Purchase photos

Celebrating 40 years on 2 wheels





When Jerrell Nichols expressed an interest in adding bicycle sales to his auto repair shop in the small southwestern Kansas town of Montezuma several years ago, someone told him bikes were built in Hays.

He made a call to RANS Designs Inc., and he has been a dealer for the Hays bicycle manufacturing plant ever since.

One of Nichols' yearly trips 130 miles north to Hays has been for the annual RANS Bike Rally, which this time included all five members of his young family.

The Nichols clan, aboard two bicycles, were among nearly 50 people who participated in this weekend's 40th anniversary celebration of RANS' history of manufacturing recumbent and crank forward bicycles.

Jerrell Nichols was captain of a tandem, with 10-year-old Dylan riding behind in the stoker seat and 5-year-old Dustin pulled along on a trailer cycle behind Dylan.

Nichols' wife, Kara, rode her own bike with an attached bike trailer carrying 18-month-old Aubree.

"They love it," Jerrell Nichols said of the couple's children as Aubree napped inside the Soda Shoppe on Friday afternoon in downtown Hays.

Paul Brown, an avid cyclist from a suburb of Dallas, drove to Hays with three friends to be part of the celebration.

"I weighed 270 pounds when I bought my first recumbent back in 2005," said Brown, who promptly dropped 30 pounds when he began cycling. "I joined the Dallas Bike Club, and have never stopped (riding)."

Now, Brown rides between 4,000 and 5,000 miles a year and participates in rides from 20 to 200 miles.

"Besides good exercise, it's fun," said Brown, a member of Recumbent Bicycle Enthusiasts of North Texas. "It's also the social aspect of it. ... You get to meet a lot of people. At these rallies, you look forward to seeing people you have met over the years and you know are coming to that particular rally.

"Plus," Brown added, "I love the comfort and the speed of the recumbent."

RANS got its start in 1973 when a young Hays man, fresh out of high school, began building Sailtrikes.

That evolved into the manufacturing of recumbent bikes, and the business took off.

It got its name from the founder of the company, Randy Schlitter, also an artist whose signature on his paintings in high school was written simply, "RANS."

RANS now sells worldwide and employs nearly 35 people who build bikes, as well as kit planes, at the Hays factory.
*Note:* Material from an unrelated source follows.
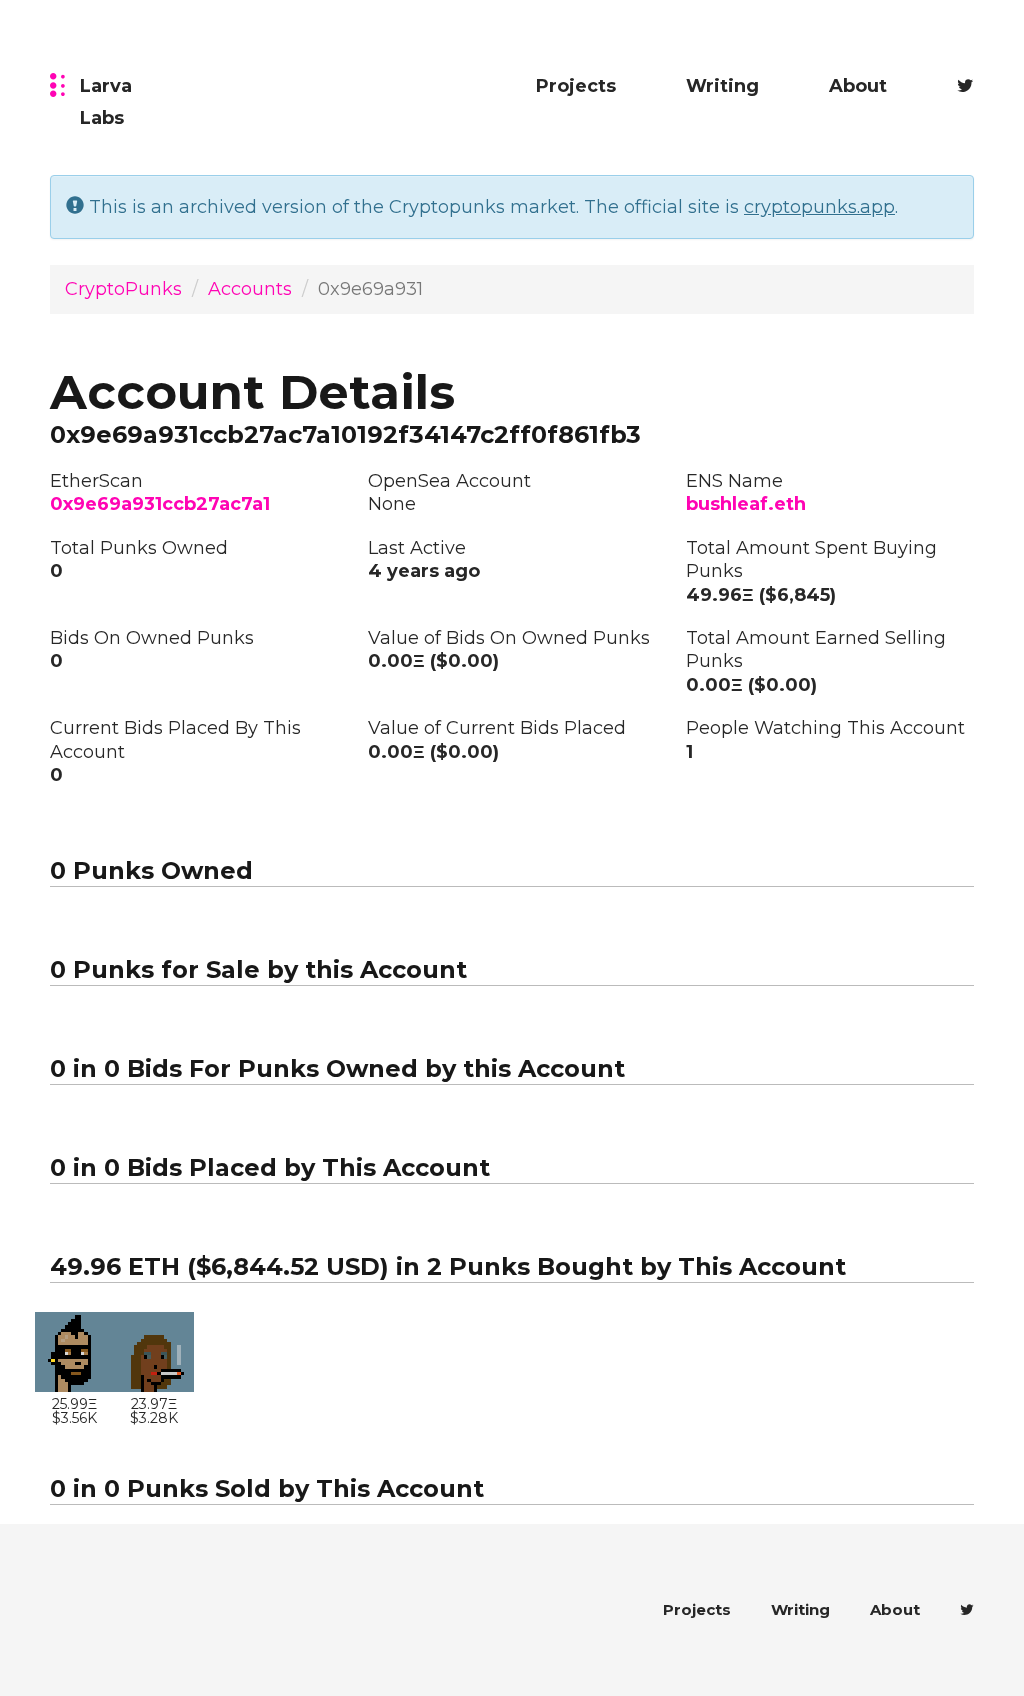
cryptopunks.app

Next month, RANS will celebrate the 30th anniversary of building planes.

One participant in the RANS weekend activities that included bike demonstrations and catered dinners -- and a lot of riding and socialization -- had heard about RANS bikes in another country.
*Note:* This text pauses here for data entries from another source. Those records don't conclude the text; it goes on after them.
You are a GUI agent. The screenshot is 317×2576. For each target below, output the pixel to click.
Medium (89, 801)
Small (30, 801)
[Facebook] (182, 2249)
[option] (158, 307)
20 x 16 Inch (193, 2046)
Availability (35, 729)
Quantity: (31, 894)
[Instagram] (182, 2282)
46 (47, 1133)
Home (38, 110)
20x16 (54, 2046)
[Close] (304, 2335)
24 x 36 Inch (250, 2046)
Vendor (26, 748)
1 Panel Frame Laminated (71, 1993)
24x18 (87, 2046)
Frank Rak, a native of the Czech Republic, said he bought a RANS recumbent bike off Craigslist and started checking out information about the company that manufactured the bike.

That's when Rak, who has been working in the Kansas City area for two years, learned about this weekend's bike rally and decided to attend. He enjoyed looking at all the different styles of bikes at RANS.

While there were a few who rode traditional upright bikes, most were on recumbents or the crank forward style.

Rod Sothers of Concordia said he prefers a recumbent, which features a laid-back reclining seat, because he can see more of the countryside and what's going on around him.

"I call it high-def cycling," Sothers said. "At the end of rides, I'll be talking aout what what I saw on the roads, and people (on traditional upright bikes) haven't seen it."